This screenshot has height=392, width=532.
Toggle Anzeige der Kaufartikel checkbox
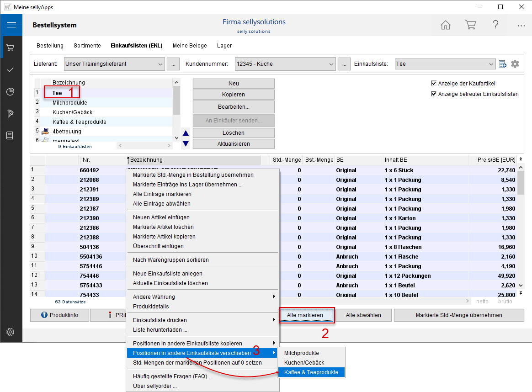pyautogui.click(x=434, y=84)
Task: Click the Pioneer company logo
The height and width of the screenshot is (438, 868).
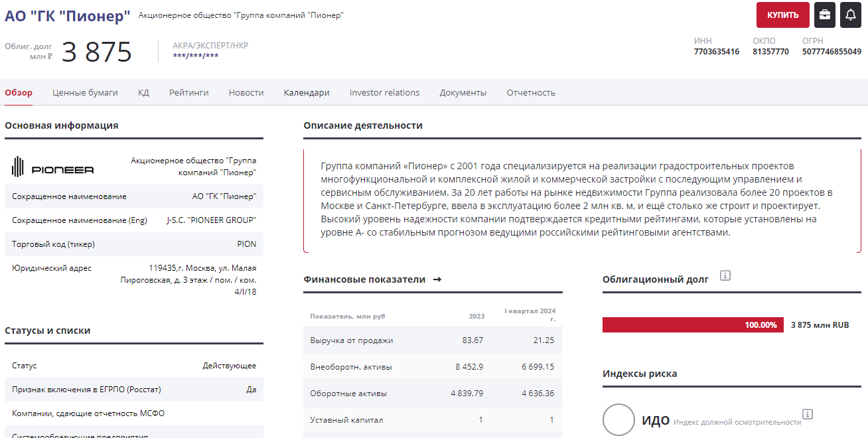Action: 53,169
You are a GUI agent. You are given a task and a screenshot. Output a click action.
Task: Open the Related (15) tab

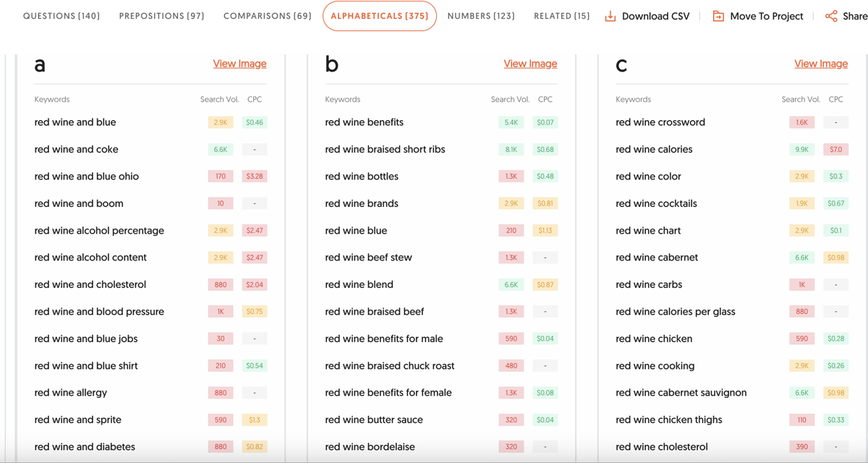coord(561,16)
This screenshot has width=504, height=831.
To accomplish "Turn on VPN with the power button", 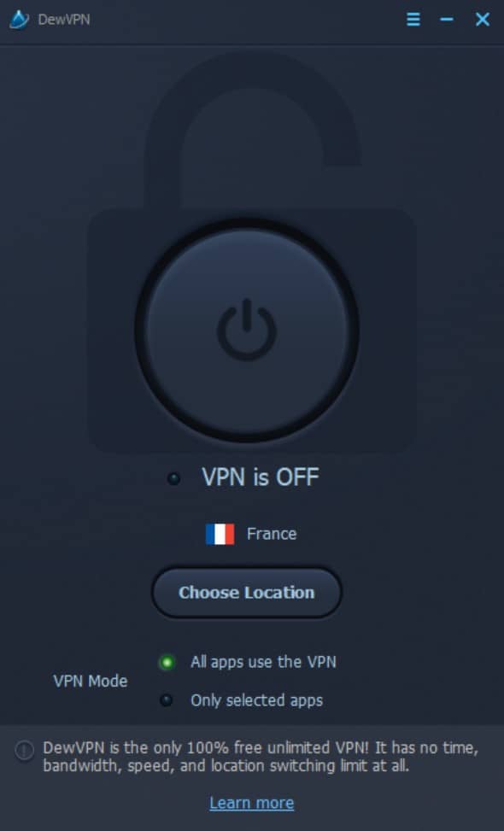I will 246,331.
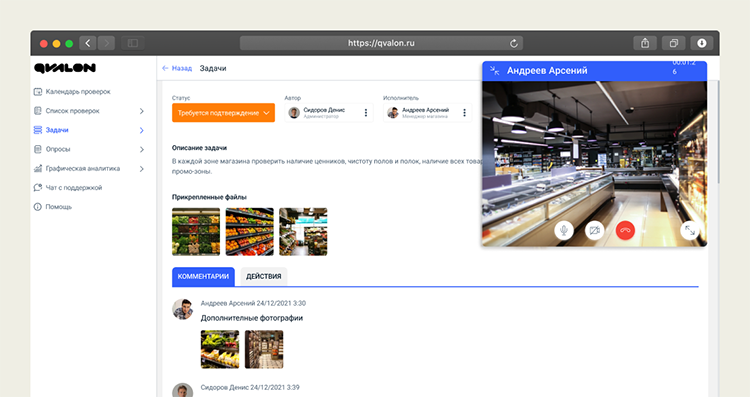This screenshot has height=397, width=750.
Task: Open the Требуется подтверждение status dropdown
Action: coord(223,113)
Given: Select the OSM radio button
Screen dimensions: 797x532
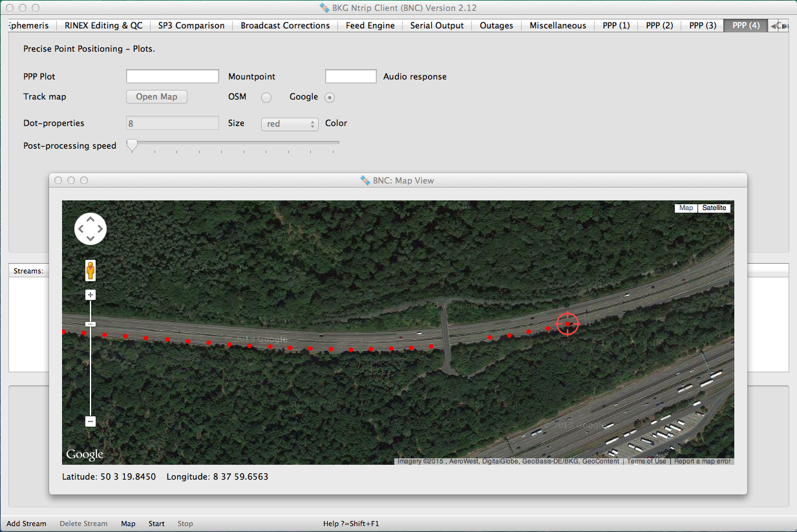Looking at the screenshot, I should pyautogui.click(x=266, y=98).

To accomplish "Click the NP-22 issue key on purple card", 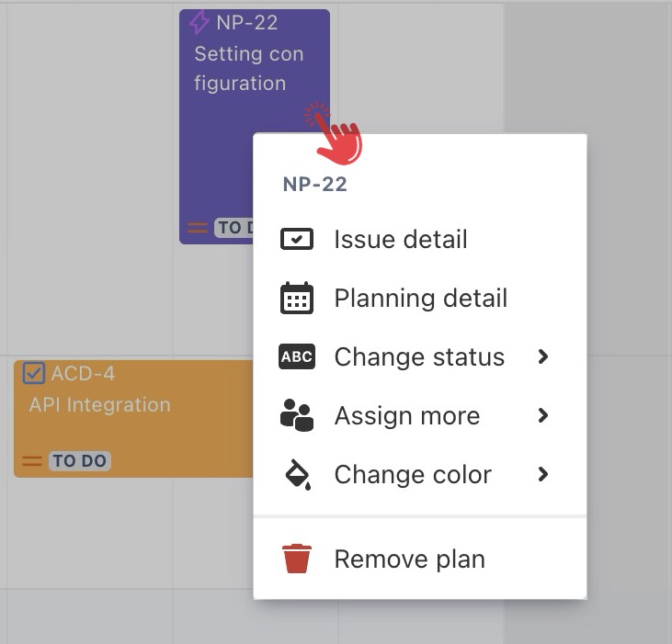I will (x=247, y=23).
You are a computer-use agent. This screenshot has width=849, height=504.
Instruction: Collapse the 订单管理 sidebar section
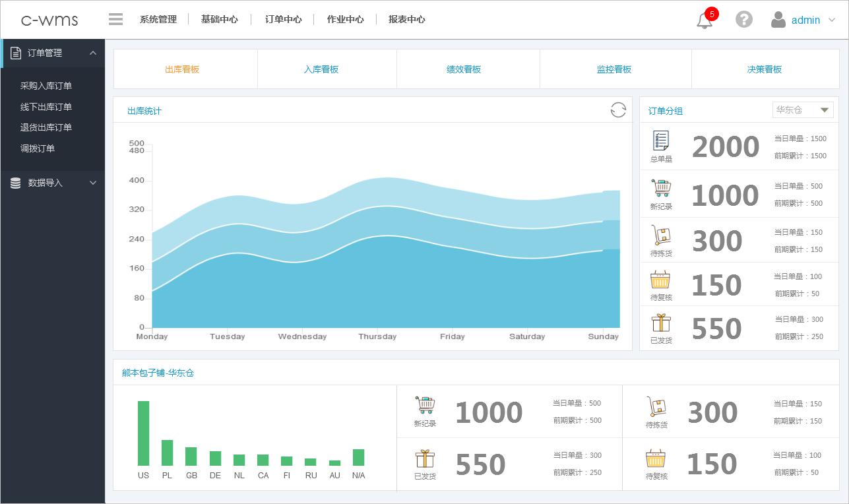pos(93,53)
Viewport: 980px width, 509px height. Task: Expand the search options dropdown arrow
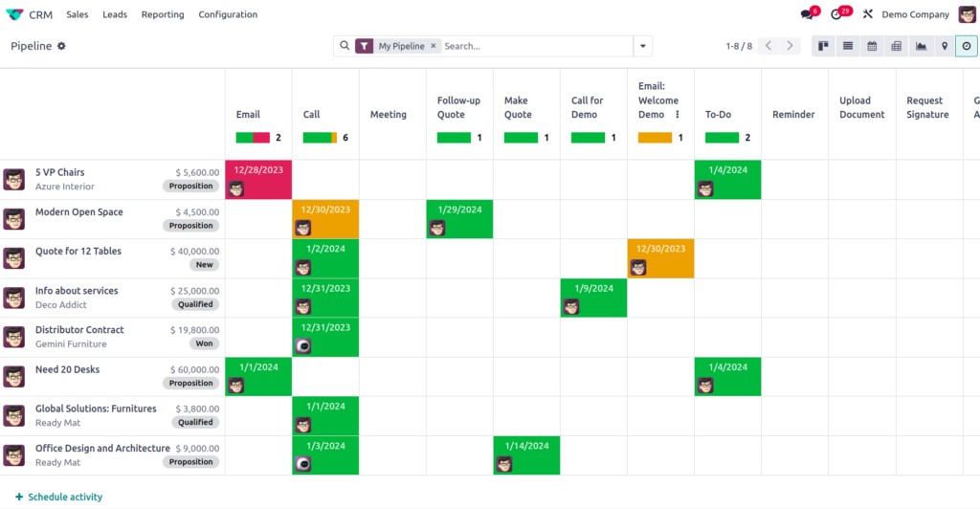[x=643, y=46]
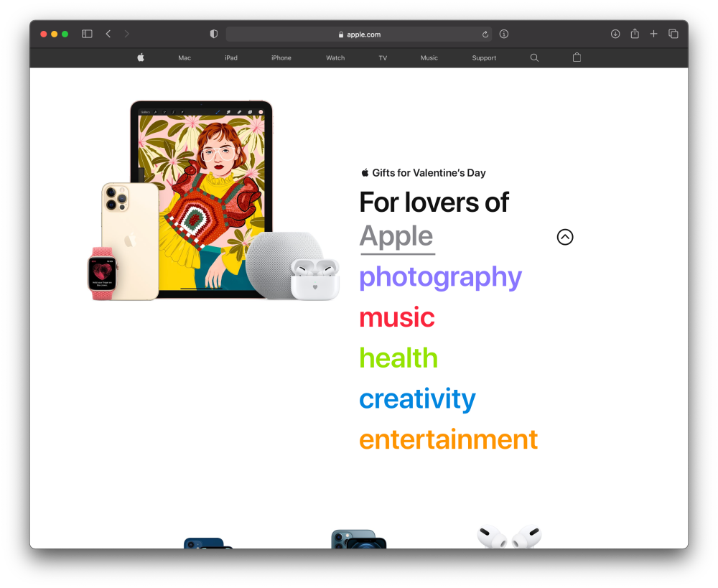Show downloads in Safari toolbar

615,34
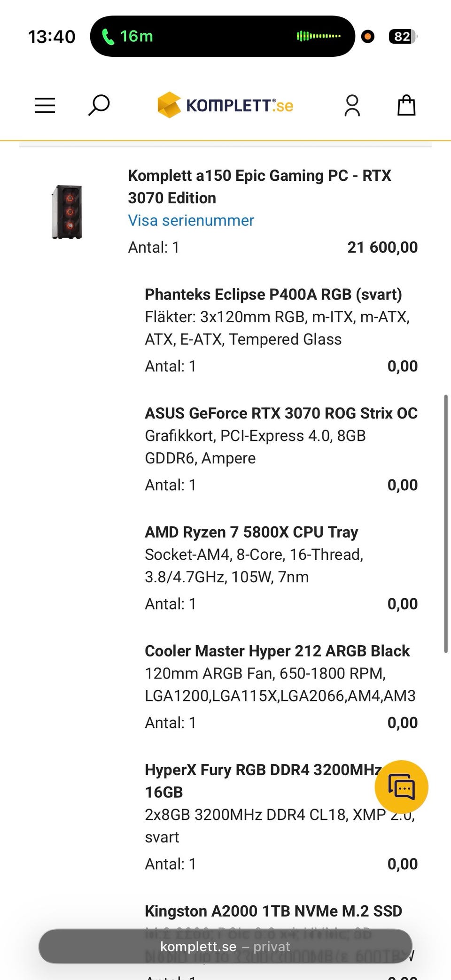
Task: Select ASUS GeForce RTX 3070 ROG Strix
Action: (x=281, y=413)
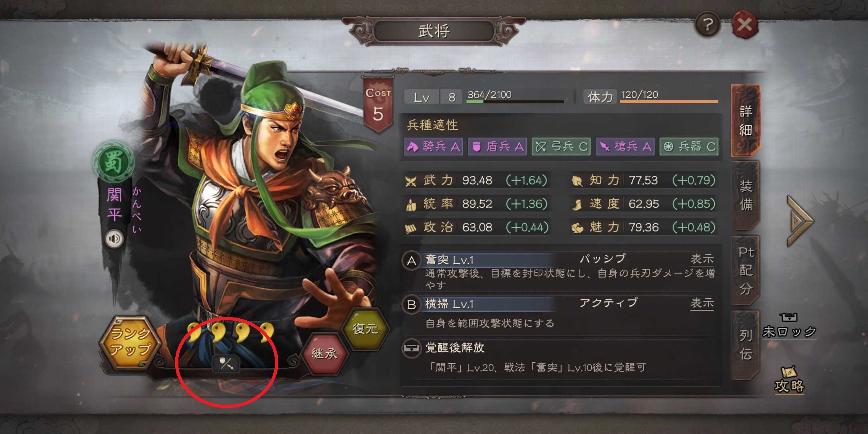
Task: Toggle the 未ロック lock status
Action: click(x=789, y=326)
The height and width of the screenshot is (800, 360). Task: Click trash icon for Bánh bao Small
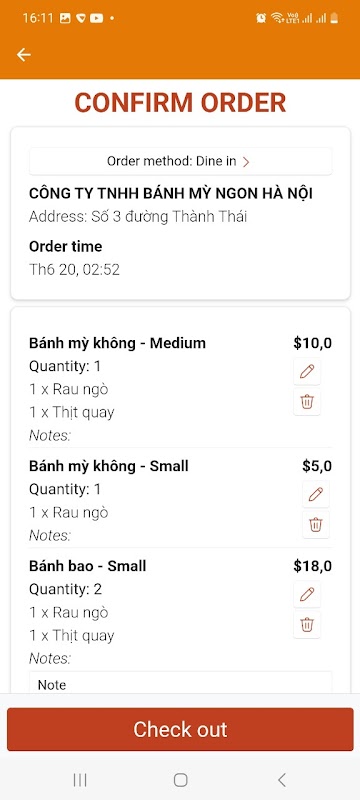pyautogui.click(x=307, y=624)
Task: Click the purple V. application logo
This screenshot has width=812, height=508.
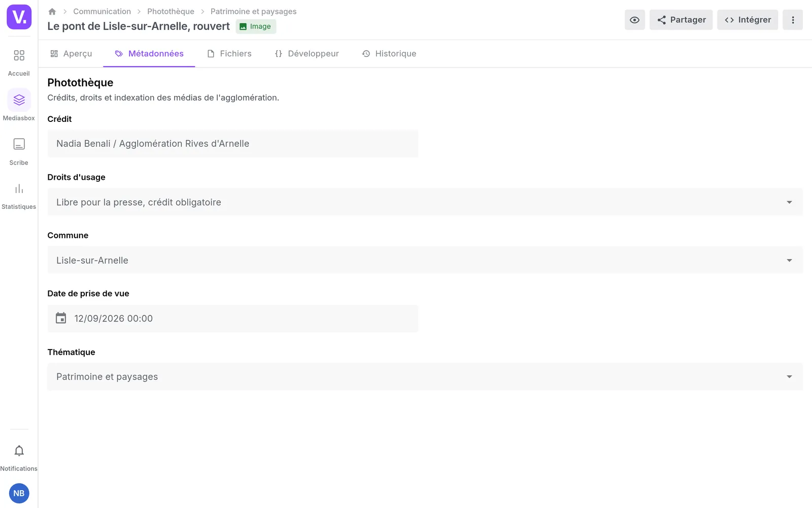Action: [19, 17]
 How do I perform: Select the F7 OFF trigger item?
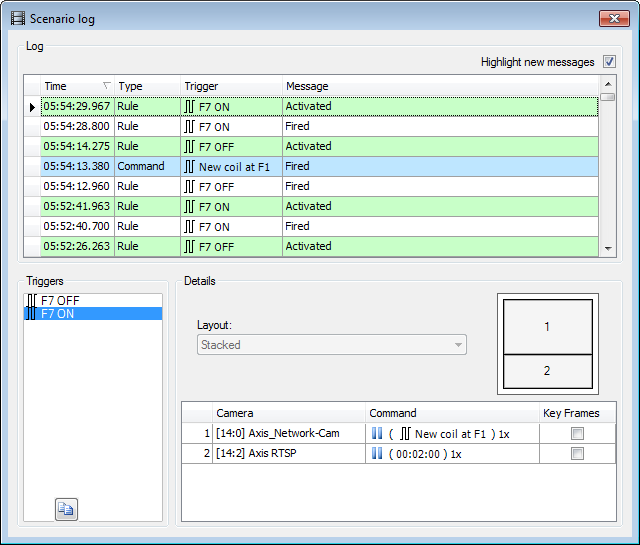(x=60, y=299)
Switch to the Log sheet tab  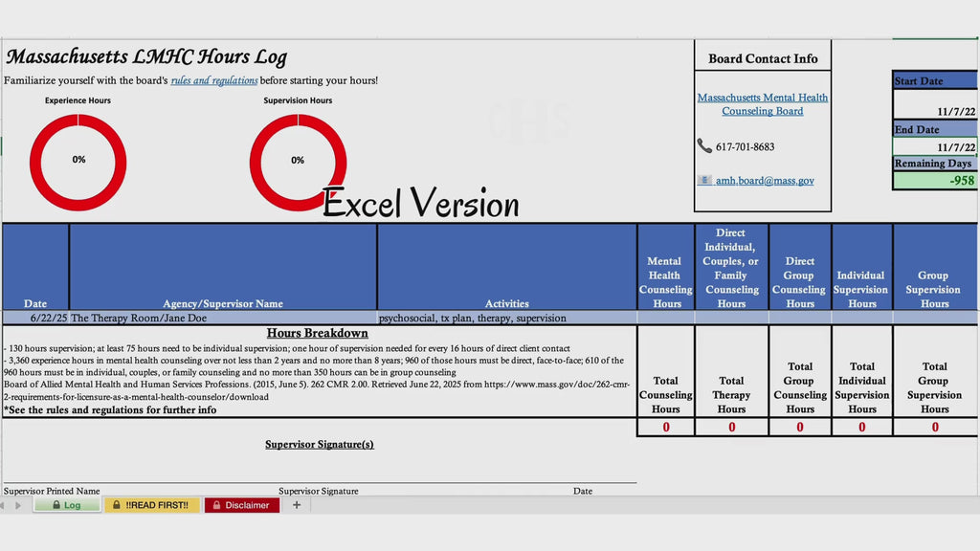click(68, 505)
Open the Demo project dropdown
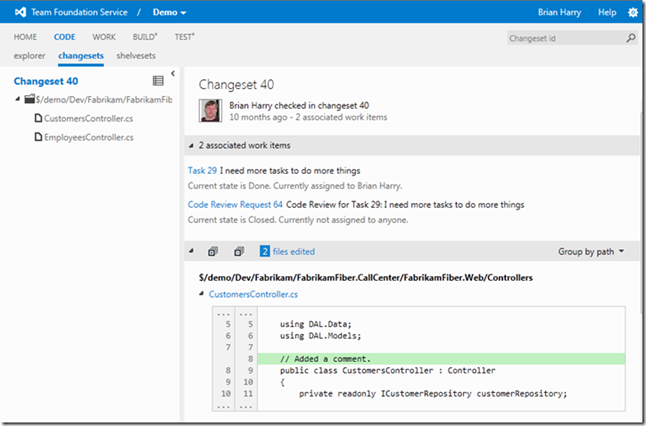The image size is (646, 426). [168, 12]
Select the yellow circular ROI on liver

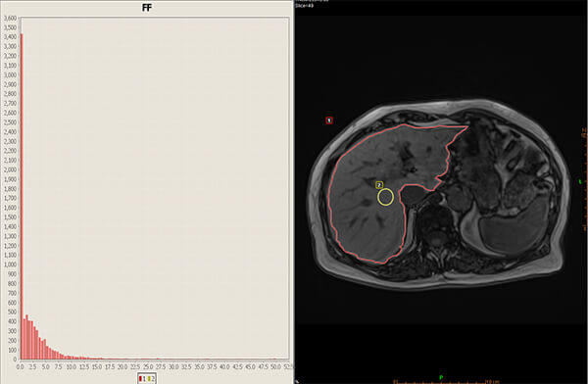(x=385, y=197)
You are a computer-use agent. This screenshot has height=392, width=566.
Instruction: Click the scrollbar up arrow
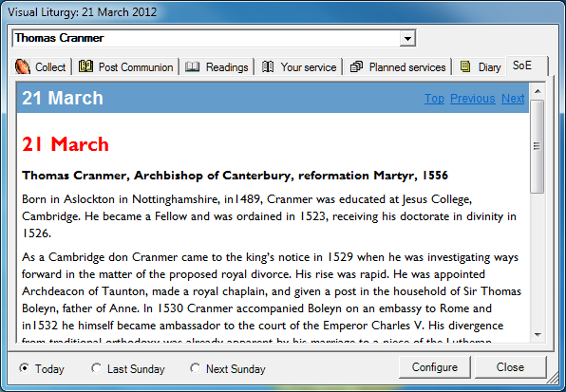click(538, 91)
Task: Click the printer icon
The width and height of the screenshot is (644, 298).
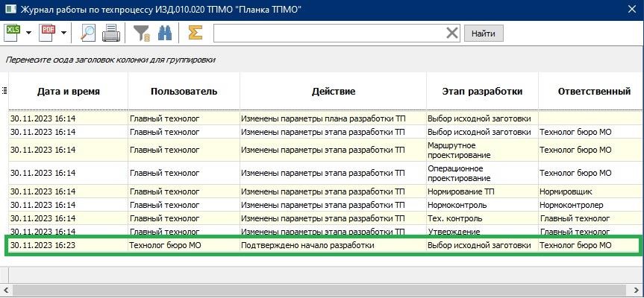Action: point(110,33)
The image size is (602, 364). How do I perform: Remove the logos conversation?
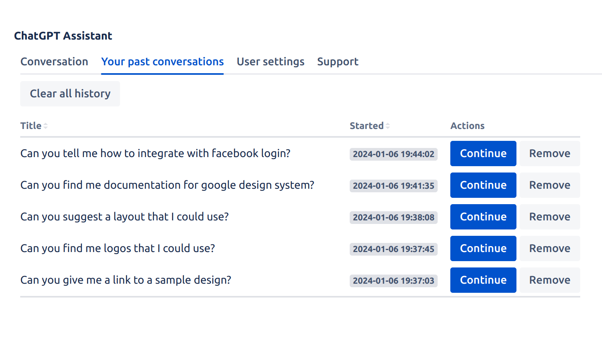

What to produce
Everything from the line containing "Open the Demo project dropdown" through the final line of the material must be set down exactly, except the pictures.

Answer area
Open the Demo project dropdown
The image size is (646, 426). [168, 12]
Select the yellow circular ROI on liver

(x=385, y=197)
You are a computer-use agent. This screenshot has height=392, width=566.
Instruction: Click the scrollbar up arrow
click(538, 91)
Task: Click the printer icon
The width and height of the screenshot is (644, 298).
Action: point(110,33)
The image size is (602, 364). How do I perform: Remove the logos conversation?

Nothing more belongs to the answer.